## [Problem statement]
Would you transcribe the records below from the line with "Task: Sort events by the Date and Time column" to the line with "644x325 pixels.", ends included, exactly and with nothing more, leaving the pictures out?

## [Exercise materials]
==============================
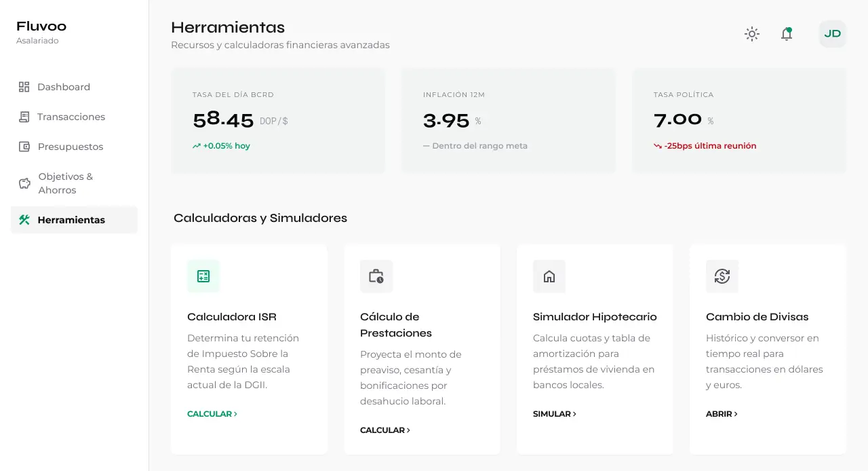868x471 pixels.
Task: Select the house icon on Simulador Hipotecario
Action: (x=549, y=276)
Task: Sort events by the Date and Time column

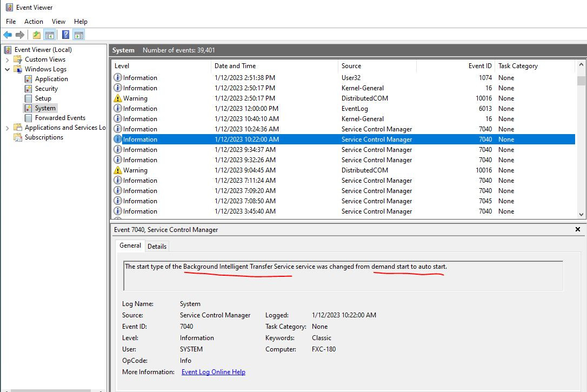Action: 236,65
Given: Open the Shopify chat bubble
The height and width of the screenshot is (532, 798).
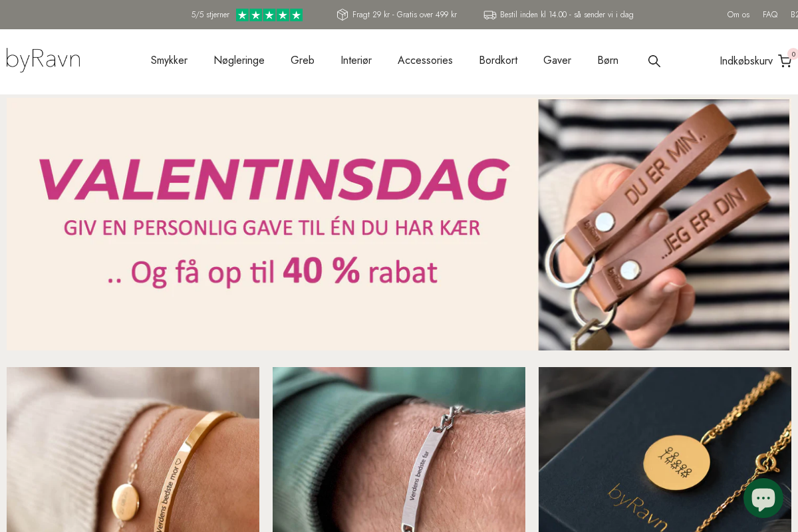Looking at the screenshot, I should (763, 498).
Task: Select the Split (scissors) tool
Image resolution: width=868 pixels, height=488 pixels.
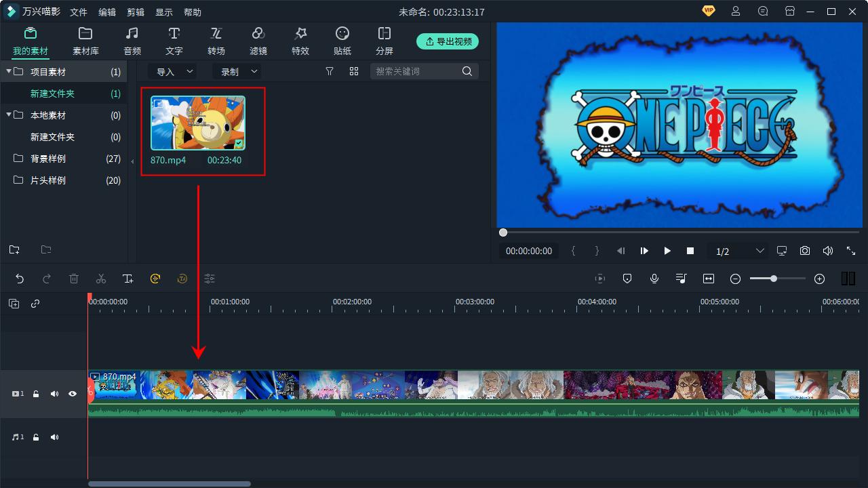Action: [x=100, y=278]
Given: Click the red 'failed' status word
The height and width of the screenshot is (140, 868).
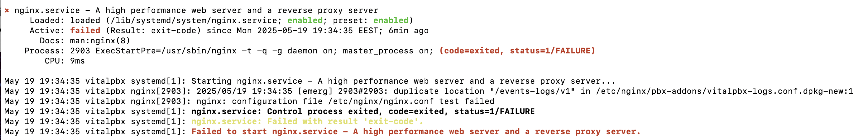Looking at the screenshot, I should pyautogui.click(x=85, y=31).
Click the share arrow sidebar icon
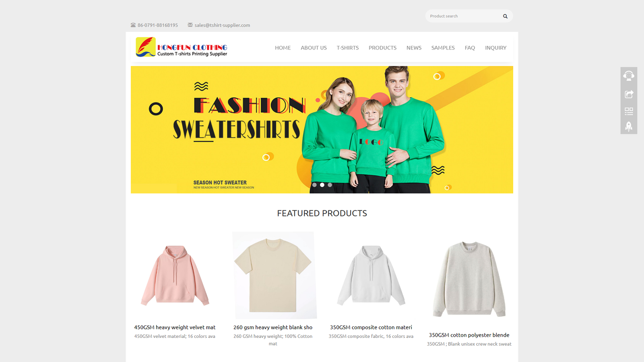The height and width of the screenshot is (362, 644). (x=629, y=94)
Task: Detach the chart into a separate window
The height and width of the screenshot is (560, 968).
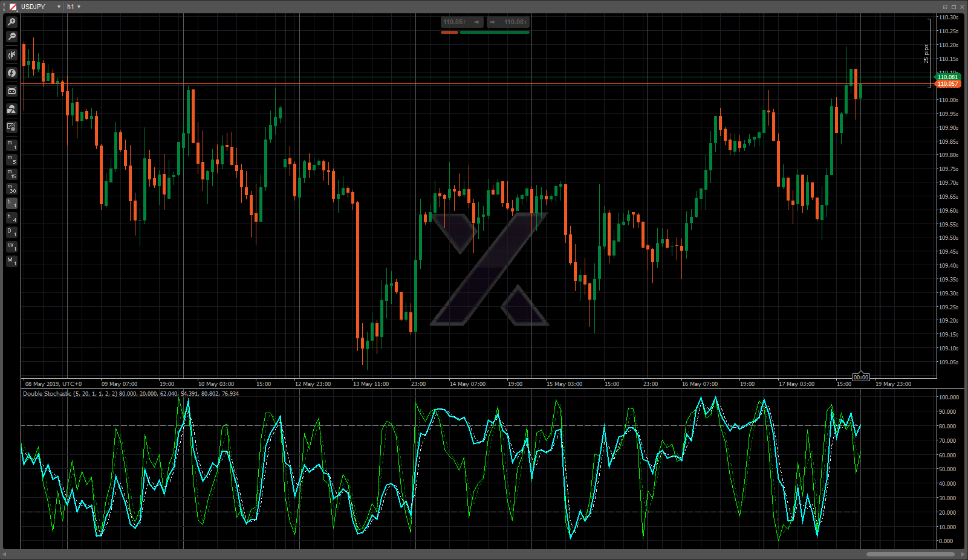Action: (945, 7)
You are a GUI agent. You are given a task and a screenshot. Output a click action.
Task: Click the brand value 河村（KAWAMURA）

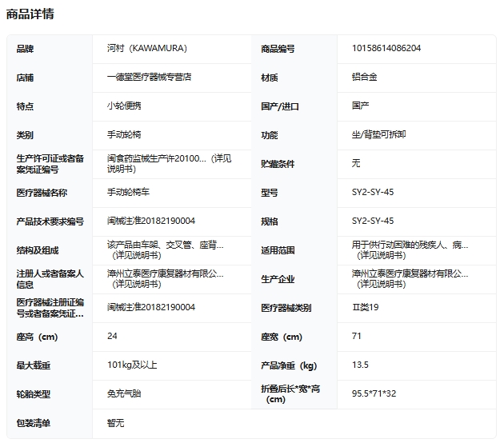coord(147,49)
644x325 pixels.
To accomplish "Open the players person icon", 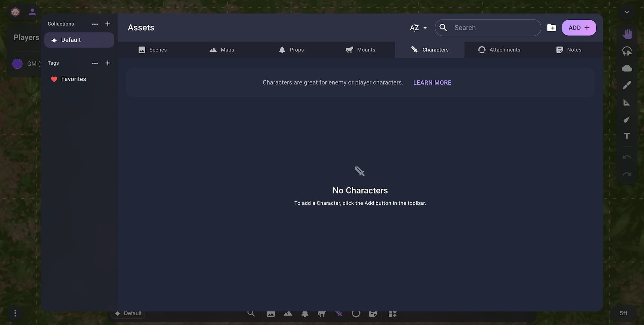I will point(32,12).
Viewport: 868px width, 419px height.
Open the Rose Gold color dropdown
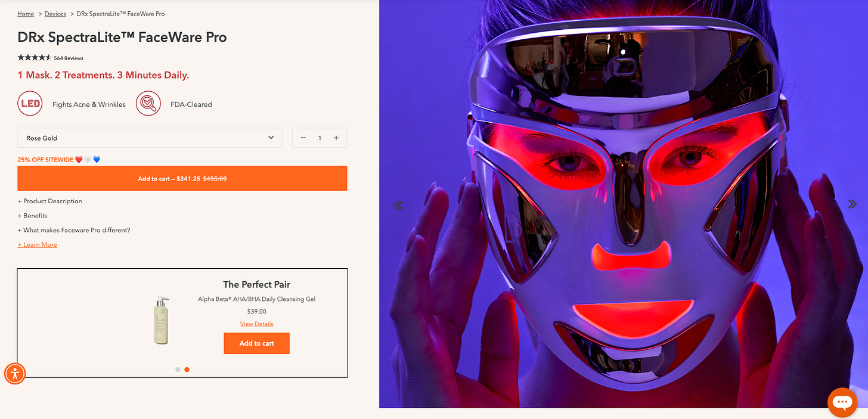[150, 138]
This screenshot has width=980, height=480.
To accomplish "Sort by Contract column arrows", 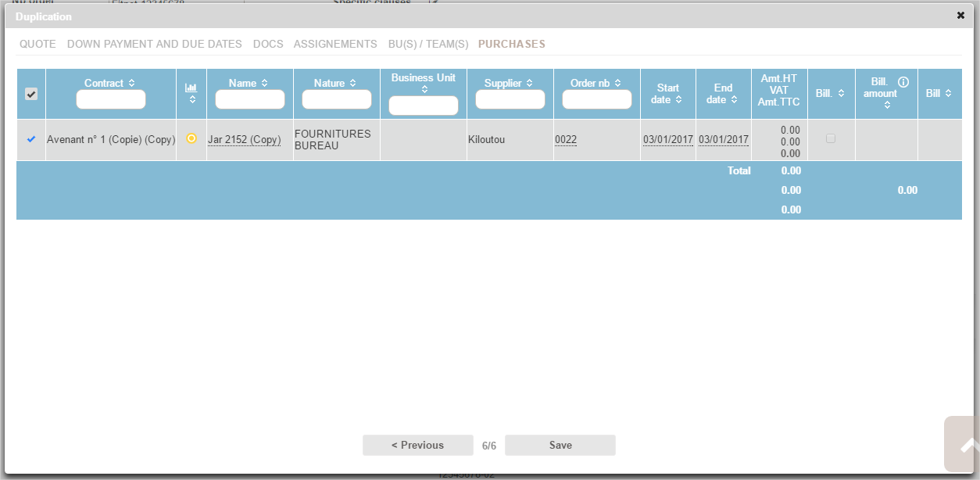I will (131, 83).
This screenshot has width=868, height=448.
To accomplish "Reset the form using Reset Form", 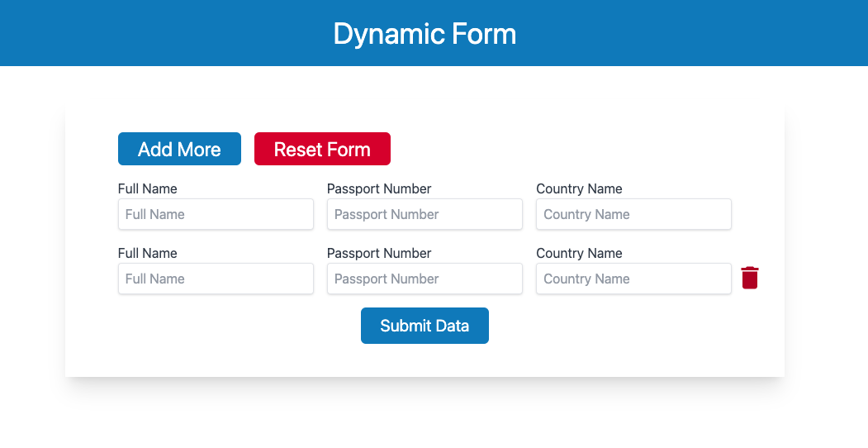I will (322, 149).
==============================
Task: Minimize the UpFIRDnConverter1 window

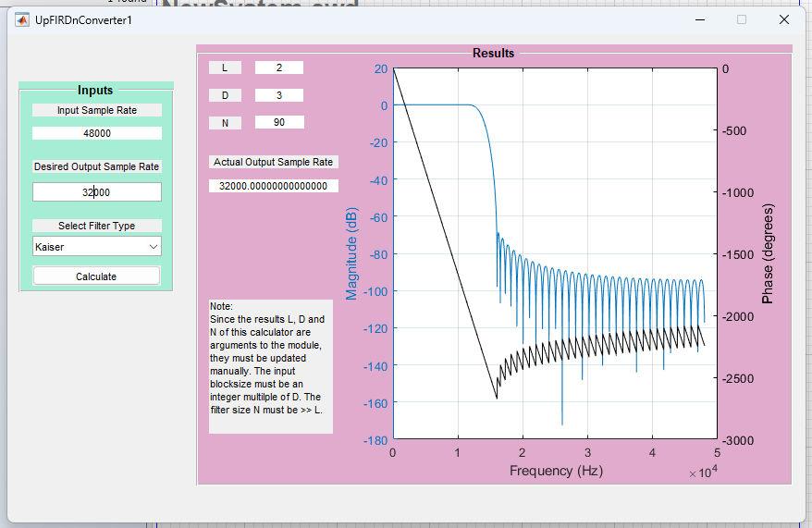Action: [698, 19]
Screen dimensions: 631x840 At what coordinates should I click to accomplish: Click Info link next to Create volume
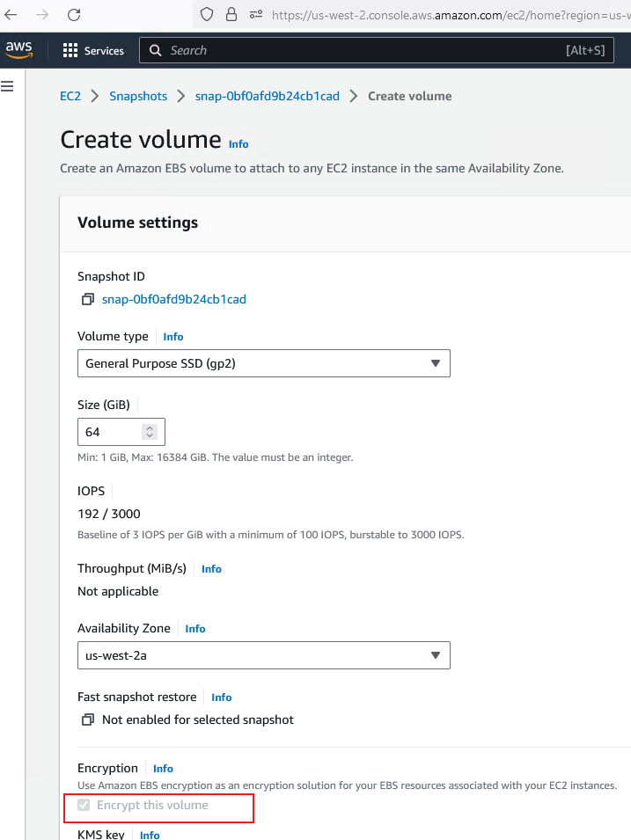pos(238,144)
==============================
## [Reply to the exercise]
Task: Sort events by the Date and Time column

Action: 236,65
Given: Open the Shopify chat bubble
The height and width of the screenshot is (532, 798).
Looking at the screenshot, I should (763, 498).
Task: Select the Split (scissors) tool
Image resolution: width=868 pixels, height=488 pixels.
Action: [x=100, y=278]
Given: Click the red 'failed' status word
The height and width of the screenshot is (140, 868).
Looking at the screenshot, I should pyautogui.click(x=85, y=31).
Click the share arrow sidebar icon
The height and width of the screenshot is (362, 644). (x=629, y=94)
Task: Detach the chart into a separate window
The height and width of the screenshot is (560, 968).
Action: (945, 7)
You are a GUI agent. You are given a task and a screenshot. Output a click action.
Task: Click the brand value 河村（KAWAMURA）

coord(147,49)
644x325 pixels.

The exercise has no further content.